仄暗い闇に溶け込むような黒煙は実体化し、天井に牙を突き立てると、普段は対象を引っ張るという役割を担う事が多い『黒獄の顎』が逆に颯汰を天井へと引き寄せた。

 兵士が呆気に取られた瞬間に、颯汰の蒼炎が再び爆ぜる。


『うおぉッ!!』


短いが力強い声と共に、止まることもなくジェット噴射で加速をし、すぐさまこの部隊の指揮を執るのが魔人族メイジスだと判断すると――その首に目掛けて飛び掛かった。


「――ッぉ!?」


斜め上の空中から飛び込んできた左手を、回避も防御もできない。その左手が戦士の首をがっしりと掴み、絨毯の地面を擦りながら三ムート(約三メートル)ほどだけ引きずって手を離す。
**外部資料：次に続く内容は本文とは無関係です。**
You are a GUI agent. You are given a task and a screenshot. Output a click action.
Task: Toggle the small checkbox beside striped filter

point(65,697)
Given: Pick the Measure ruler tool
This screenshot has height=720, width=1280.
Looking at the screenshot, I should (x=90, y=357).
 痛みに苦し気な声を漏らす敵を置いていき、気配を辿たどっていった。


 矢を避けては射手を次々と殴り伏せさせ、張り巡らされた特殊な繊維のワイヤーを掻い潜り……あるいは奪った剣で切り裂きながら進んでいき、遂に一つの部屋の前の廊下で颯汰は足を止めた。
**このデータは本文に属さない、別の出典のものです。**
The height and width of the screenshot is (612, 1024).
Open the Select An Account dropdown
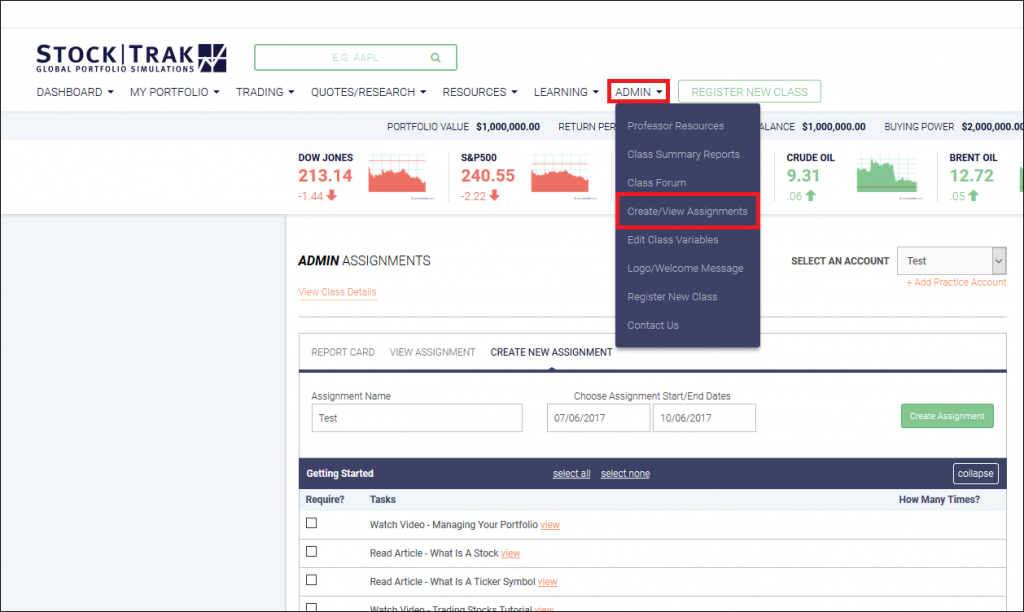point(950,260)
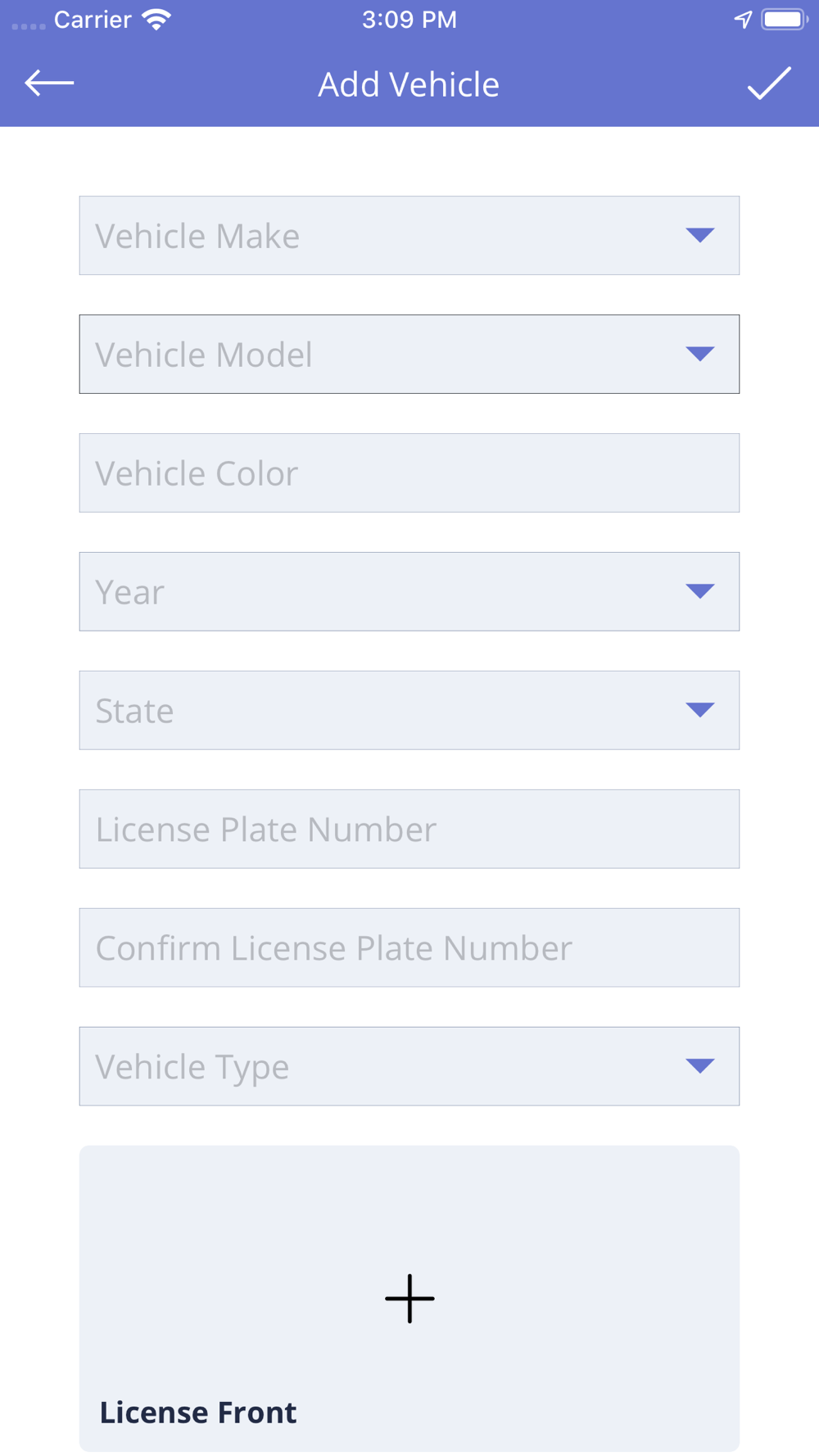The image size is (819, 1456).
Task: Tap the battery icon in status bar
Action: point(785,20)
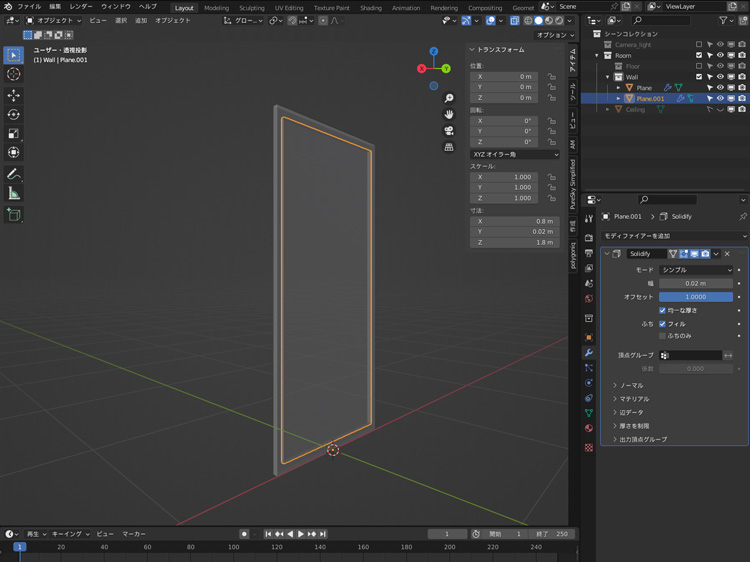Image resolution: width=750 pixels, height=562 pixels.
Task: Click the camera view icon in viewport
Action: point(450,131)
 そこだけ窓が開け放たれていて、カーテンが風に揺れる。中天に座した陽の光が眩しく、暗い場所からそこへ歩む一つの影があった。


「そこで停止だ。邪悪なる魔王よ」


『…………退け』


若い声。男は扉の前で立ちはだかる。颯汰は女領主がその先に行ったと本能で勘付いている。

 男は独特な左手で顔の右部分を隠す謎のポージングをして不敵に笑う。おそらく格好いいと思ってやっているのだろう。他の戦士たちと異なり鎧を着けず、だが軽装とも呼べぬ――所々貴族風の象意――黒地で袖には金の刺繍が施されていた。

 頭に角があり下向きであり、彼が竜魔族ドラクルードの貴族であることは一目瞭然である。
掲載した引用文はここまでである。